[Start of section]

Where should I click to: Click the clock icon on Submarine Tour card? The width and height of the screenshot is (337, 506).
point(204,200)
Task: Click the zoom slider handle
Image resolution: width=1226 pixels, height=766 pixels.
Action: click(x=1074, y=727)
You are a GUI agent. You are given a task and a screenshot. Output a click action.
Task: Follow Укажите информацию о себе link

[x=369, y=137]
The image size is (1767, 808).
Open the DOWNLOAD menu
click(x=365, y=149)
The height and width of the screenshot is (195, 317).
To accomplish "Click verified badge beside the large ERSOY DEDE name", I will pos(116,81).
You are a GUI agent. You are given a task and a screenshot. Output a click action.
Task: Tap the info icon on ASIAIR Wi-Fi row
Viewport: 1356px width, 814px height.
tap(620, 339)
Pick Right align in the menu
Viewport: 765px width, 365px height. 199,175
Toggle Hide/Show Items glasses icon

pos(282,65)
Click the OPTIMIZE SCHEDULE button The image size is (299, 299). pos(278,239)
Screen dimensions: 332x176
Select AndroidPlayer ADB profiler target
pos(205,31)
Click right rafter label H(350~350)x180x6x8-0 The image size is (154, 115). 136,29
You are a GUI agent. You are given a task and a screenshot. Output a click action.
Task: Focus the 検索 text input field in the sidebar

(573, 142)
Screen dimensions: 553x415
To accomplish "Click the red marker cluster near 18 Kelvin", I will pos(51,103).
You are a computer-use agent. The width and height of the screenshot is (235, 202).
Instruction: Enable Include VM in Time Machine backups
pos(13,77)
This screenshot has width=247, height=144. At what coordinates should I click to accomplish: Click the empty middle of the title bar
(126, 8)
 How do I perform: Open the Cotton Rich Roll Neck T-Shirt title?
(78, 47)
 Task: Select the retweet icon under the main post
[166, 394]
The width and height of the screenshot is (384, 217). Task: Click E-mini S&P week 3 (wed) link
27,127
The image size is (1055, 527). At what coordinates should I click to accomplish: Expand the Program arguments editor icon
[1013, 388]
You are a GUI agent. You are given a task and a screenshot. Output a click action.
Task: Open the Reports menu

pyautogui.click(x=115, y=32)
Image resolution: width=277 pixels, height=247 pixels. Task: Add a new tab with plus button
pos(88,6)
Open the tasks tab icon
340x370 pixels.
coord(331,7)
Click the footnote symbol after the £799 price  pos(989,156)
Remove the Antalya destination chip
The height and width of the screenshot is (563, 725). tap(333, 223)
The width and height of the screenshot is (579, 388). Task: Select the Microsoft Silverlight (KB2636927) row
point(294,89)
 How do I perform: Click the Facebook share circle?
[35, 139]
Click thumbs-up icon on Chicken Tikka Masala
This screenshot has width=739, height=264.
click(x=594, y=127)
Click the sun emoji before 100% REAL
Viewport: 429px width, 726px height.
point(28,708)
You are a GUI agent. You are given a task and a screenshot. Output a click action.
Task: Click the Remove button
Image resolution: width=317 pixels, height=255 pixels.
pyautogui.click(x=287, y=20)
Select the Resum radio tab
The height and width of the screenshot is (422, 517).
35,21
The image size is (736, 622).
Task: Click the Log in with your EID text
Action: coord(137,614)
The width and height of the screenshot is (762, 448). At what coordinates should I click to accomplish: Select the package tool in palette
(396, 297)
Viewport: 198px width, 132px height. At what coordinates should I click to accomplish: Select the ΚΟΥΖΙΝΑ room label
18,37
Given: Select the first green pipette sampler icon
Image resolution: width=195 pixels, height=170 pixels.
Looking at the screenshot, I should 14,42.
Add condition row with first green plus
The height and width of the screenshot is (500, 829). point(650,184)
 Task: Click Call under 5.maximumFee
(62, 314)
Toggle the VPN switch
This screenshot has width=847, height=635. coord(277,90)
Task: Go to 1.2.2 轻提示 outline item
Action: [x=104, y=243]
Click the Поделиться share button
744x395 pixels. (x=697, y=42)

[End of section]

• What you are asked to do: Everything in the listing should be written out exactly.

• Exercise solution:
Where should I click to: Click the clock icon on Submarine Tour card? The width and height of the screenshot is (337, 506).
point(204,200)
Task: Click the zoom slider handle
Image resolution: width=1226 pixels, height=766 pixels.
Action: click(x=1074, y=727)
You are a GUI agent. You are given a task and a screenshot. Output a click action.
Task: Follow Укажите информацию о себе link

[x=369, y=137]
The image size is (1767, 808).
Open the DOWNLOAD menu
click(x=365, y=149)
The height and width of the screenshot is (195, 317).
To accomplish "Click verified badge beside the large ERSOY DEDE name", I will pos(116,81).
You are a GUI agent. You are given a task and a screenshot. Output a click action.
Task: Tap the info icon on ASIAIR Wi-Fi row
Viewport: 1356px width, 814px height.
tap(620, 339)
Pick Right align in the menu
Viewport: 765px width, 365px height. 199,175
Toggle Hide/Show Items glasses icon

pos(282,65)
Click the OPTIMIZE SCHEDULE button The image size is (299, 299). pos(278,239)
Screen dimensions: 332x176
Select AndroidPlayer ADB profiler target
pos(205,31)
Click right rafter label H(350~350)x180x6x8-0 The image size is (154, 115). 136,29
You are a GUI agent. You are given a task and a screenshot. Output a click action.
Task: Focus the 検索 text input field in the sidebar

(573, 142)
Screen dimensions: 553x415
To accomplish "Click the red marker cluster near 18 Kelvin", I will pos(51,103).
You are a computer-use agent. The width and height of the screenshot is (235, 202).
Instruction: Enable Include VM in Time Machine backups
pos(13,77)
This screenshot has width=247, height=144. At what coordinates should I click to accomplish: Click the empty middle of the title bar
(126, 8)
 How do I perform: Open the Cotton Rich Roll Neck T-Shirt title?
(78, 47)
 Task: Select the retweet icon under the main post
[166, 394]
The width and height of the screenshot is (384, 217). Task: Click E-mini S&P week 3 (wed) link
27,127
The image size is (1055, 527). At what coordinates should I click to accomplish: Expand the Program arguments editor icon
[1013, 388]
You are a GUI agent. You are given a task and a screenshot. Output a click action.
Task: Open the Reports menu

pyautogui.click(x=115, y=32)
Image resolution: width=277 pixels, height=247 pixels. Task: Add a new tab with plus button
pos(88,6)
Open the tasks tab icon
340x370 pixels.
coord(331,7)
Click the footnote symbol after the £799 price  pos(989,156)
Remove the Antalya destination chip
The height and width of the screenshot is (563, 725). tap(333, 223)
The width and height of the screenshot is (579, 388). Task: Select the Microsoft Silverlight (KB2636927) row
point(294,89)
 How do I perform: Click the Facebook share circle?
[35, 139]
Click thumbs-up icon on Chicken Tikka Masala
This screenshot has width=739, height=264.
click(x=594, y=127)
Click the sun emoji before 100% REAL
Viewport: 429px width, 726px height.
point(28,708)
You are a GUI agent. You are given a task and a screenshot. Output a click action.
Task: Click the Remove button
Image resolution: width=317 pixels, height=255 pixels.
pyautogui.click(x=287, y=20)
Select the Resum radio tab
The height and width of the screenshot is (422, 517).
35,21
The image size is (736, 622).
Task: Click the Log in with your EID text
Action: coord(137,614)
The width and height of the screenshot is (762, 448). At what coordinates should I click to accomplish: Select the package tool in palette
(396, 297)
Viewport: 198px width, 132px height. At what coordinates should I click to accomplish: Select the ΚΟΥΖΙΝΑ room label
18,37
Given: Select the first green pipette sampler icon
Image resolution: width=195 pixels, height=170 pixels.
Looking at the screenshot, I should 14,42.
Add condition row with first green plus
The height and width of the screenshot is (500, 829). point(650,184)
 Task: Click Call under 5.maximumFee
(62, 314)
Toggle the VPN switch
This screenshot has width=847, height=635. coord(277,90)
Task: Go to 1.2.2 轻提示 outline item
Action: [x=104, y=243]
Click the Поделиться share button
744x395 pixels. (x=697, y=42)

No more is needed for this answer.